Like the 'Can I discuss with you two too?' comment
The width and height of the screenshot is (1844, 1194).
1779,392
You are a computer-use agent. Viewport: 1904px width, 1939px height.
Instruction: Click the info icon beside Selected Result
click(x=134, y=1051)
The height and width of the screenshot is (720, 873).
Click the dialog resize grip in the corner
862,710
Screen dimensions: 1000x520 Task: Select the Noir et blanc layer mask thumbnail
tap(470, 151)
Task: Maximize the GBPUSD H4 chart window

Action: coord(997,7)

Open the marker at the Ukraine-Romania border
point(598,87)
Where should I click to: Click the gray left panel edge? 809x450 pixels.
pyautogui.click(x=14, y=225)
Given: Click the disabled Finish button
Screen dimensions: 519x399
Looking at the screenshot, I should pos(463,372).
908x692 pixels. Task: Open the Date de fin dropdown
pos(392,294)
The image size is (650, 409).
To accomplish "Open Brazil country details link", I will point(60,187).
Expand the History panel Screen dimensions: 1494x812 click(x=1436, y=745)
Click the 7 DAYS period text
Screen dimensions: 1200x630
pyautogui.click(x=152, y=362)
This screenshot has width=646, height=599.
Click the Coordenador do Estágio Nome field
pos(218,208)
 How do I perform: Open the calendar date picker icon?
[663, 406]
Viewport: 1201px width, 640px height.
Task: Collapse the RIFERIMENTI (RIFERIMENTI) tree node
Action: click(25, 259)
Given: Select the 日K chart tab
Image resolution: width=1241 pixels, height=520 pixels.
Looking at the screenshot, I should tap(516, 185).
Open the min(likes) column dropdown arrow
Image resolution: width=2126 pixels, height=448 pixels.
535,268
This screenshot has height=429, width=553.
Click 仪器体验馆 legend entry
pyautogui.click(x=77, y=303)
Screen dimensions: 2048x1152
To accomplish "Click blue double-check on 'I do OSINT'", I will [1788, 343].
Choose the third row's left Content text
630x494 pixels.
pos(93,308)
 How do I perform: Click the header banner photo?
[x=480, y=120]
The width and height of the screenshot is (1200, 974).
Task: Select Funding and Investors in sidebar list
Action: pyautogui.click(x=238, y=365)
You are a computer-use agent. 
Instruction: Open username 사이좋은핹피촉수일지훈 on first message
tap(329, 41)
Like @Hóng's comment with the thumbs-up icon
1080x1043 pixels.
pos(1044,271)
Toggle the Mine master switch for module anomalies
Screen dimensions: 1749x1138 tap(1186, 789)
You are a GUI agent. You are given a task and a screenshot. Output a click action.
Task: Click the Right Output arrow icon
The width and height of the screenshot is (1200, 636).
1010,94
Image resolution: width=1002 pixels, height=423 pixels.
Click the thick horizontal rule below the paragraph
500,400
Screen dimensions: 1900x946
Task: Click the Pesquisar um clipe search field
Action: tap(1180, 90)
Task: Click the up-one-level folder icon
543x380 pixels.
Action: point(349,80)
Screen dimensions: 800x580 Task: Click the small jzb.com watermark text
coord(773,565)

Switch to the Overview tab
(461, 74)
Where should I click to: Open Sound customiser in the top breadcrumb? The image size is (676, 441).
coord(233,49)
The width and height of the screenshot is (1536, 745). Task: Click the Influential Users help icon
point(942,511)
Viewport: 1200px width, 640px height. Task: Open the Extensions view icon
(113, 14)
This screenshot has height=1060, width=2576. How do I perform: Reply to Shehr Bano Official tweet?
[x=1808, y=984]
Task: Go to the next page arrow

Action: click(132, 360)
----
● **Problem to work on**
Exactly repeat the lines above, from the opening line through the one with "The height and", and include nothing else.

● **Exercise result**
Like the 'Can I discuss with you two too?' comment
The width and height of the screenshot is (1844, 1194).
1779,392
You are a computer-use agent. Viewport: 1904px width, 1939px height.
Instruction: Click the info icon beside Selected Result
click(x=134, y=1051)
The height and width of the screenshot is (720, 873).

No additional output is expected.